Gazu łupkowego poszukają za 200 mln zł

Dodano:   /  Zmieniono: 
- Polskie Górnictwo Naftowe i Gazownictwo ma przeznaczyć na poszukiwania gazu łupkowego po 100 mln zł w tym i przyszłym roku. Na etapie pracy badawczych to adekwatne środki - powiedział prezes PGNiG Michał Szubski. Pierwsze wyniki spodziewane są na przełomie 2011 i 2012 r.
- Jeśli chodzi o gaz łupkowy, to jesteśmy w fazie wstępnej - mówię o całym rynku, nie tylko o PGNiG - powiedział w środę Szubski. Dodał, że PGNiG jest i tak "w czołówce peletonu". Gaz ze złóż niekonwencjonalnych, czyli ze złóż typu tight (tzw. zaciśniętych) oraz łupkowych, w przeciwieństwie do gazu ze złóż konwencjonalnych, jest trudniejszy w wydobyciu; jednak Amerykanie oceniają, że w Polsce jego zasoby mogą wynosić nawet od 1,5 do 3 bln m sześc. Państwowy Instytut Geologiczny szacuje, że w Polsce może występować ok. 150 mld m sześc. gazu niekonwencjonalnego. PGNiG posiada ponad 25 proc. koncesji na poszukiwanie gazu łupkowego w Polsce; w sumie wydano ich ponad 70.

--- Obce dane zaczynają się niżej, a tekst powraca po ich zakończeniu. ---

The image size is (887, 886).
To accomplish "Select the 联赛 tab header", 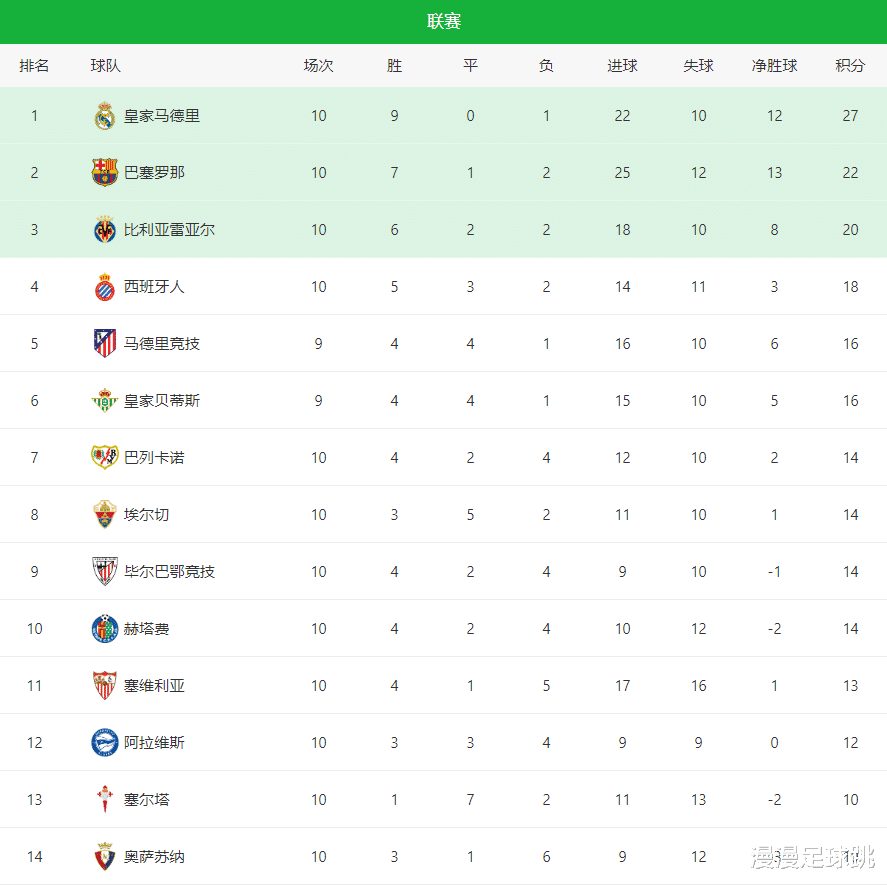I will tap(444, 22).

- Perspektywy oczywiście są, praktyczną wiedzę będziemy mieli około przełomu 2011 i 2012 roku. Skończą się prace polowe, geofizyczne, nastąpi okres interpretacji danych w Polsce i za granicą, i dopiero z tego pojawiają się efekty - ocenił. Wyjaśnił, że PGNiG korzysta zarówno z własnych centrów interpretacji, jak i zagranicznych, gdzie wysyła materiał geologiczny.

Pytany o nakłady spółki na poszukiwania gazu łupkowego odparł, że są one adekwatne do potrzeb. - W tej chwili mówimy o pracach geofizycznych i pierwszych otworach poszukiwawczych; w tym roku wydamy na ten cel ok. 100 mln zł. Na przyszły rok też założyliśmy mniej więcej podobną kwotę - w zależności od potrzeb, być może z rezerwą, którą będziemy mogli zwiększać - powiedział Szubski.

Wcześniej wiceprezes PGNiG Sławomir Hinc poinformował, że w spółce obniżyły się koszty odwiertów "negatywnych", czyli niepotwierdzających zasobów. - W III kwartale 2010 r. zanotowaliśmy wyraźny spadek kosztów negatywnych odwiertów. W tym okresie spisaliśmy jeden odwiert w koszcie 23 mln zł i jest to zmniejszenie tego poziomu o 87 proc. w stosunku do porównywalnego okresu roku poprzedniego - oświadczył.